*** Begin section ***
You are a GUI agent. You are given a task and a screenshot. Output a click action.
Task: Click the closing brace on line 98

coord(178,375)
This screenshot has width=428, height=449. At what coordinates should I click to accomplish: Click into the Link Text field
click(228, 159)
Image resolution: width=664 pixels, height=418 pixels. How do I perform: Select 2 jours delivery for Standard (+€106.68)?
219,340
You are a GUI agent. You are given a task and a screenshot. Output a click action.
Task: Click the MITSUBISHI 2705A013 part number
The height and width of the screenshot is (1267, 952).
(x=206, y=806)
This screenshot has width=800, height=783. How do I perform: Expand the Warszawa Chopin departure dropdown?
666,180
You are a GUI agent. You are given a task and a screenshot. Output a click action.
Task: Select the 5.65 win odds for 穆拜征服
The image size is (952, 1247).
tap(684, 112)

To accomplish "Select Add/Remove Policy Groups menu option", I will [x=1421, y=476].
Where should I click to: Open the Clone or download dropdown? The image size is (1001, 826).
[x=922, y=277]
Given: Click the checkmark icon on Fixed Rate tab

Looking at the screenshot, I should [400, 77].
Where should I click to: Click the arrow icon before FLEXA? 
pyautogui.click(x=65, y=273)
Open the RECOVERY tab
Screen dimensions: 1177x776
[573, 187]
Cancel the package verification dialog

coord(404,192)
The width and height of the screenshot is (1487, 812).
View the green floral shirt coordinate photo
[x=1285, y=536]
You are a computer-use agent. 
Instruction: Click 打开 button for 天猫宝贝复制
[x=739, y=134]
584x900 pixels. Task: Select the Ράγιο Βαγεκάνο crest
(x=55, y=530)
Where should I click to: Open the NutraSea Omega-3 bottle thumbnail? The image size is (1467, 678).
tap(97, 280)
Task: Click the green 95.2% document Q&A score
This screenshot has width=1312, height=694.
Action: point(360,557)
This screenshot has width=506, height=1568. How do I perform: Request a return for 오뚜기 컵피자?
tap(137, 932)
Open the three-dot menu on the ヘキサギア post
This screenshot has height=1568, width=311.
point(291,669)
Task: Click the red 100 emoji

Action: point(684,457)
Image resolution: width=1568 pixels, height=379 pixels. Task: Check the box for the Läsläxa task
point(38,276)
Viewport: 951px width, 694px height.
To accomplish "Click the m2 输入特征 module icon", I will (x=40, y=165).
*** End section ***
WHAT IS REQUIRED> Please filter the entries for the word "menu" and copy the lines that have it.

SOLUTION>
To accomplish "Select Add/Remove Policy Groups menu option", I will [x=1421, y=476].
Open the three-dot menu on the ヘキサギア post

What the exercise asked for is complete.